* Task goal: Search the records below for "Privacy" and copy every line it turns up in.

* Supplied data:

****************************************

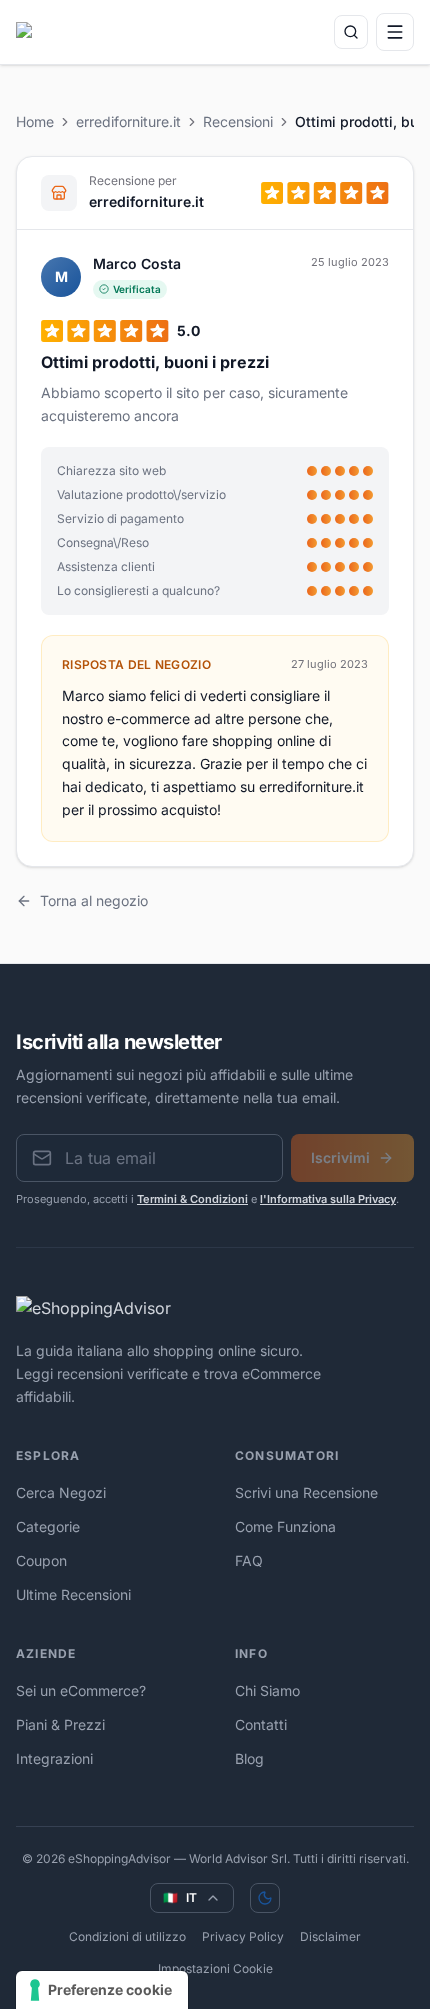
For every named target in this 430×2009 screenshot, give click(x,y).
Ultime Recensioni (73, 1594)
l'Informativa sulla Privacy (328, 1199)
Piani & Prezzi (60, 1724)
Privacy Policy (243, 1936)
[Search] (351, 32)
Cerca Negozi (61, 1492)
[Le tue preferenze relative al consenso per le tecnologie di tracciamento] (102, 1990)
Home (35, 121)
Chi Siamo (267, 1690)
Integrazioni (54, 1758)
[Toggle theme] (265, 1898)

****************************************

* Written answer:
l'Informativa sulla Privacy (328, 1199)
Privacy Policy (243, 1936)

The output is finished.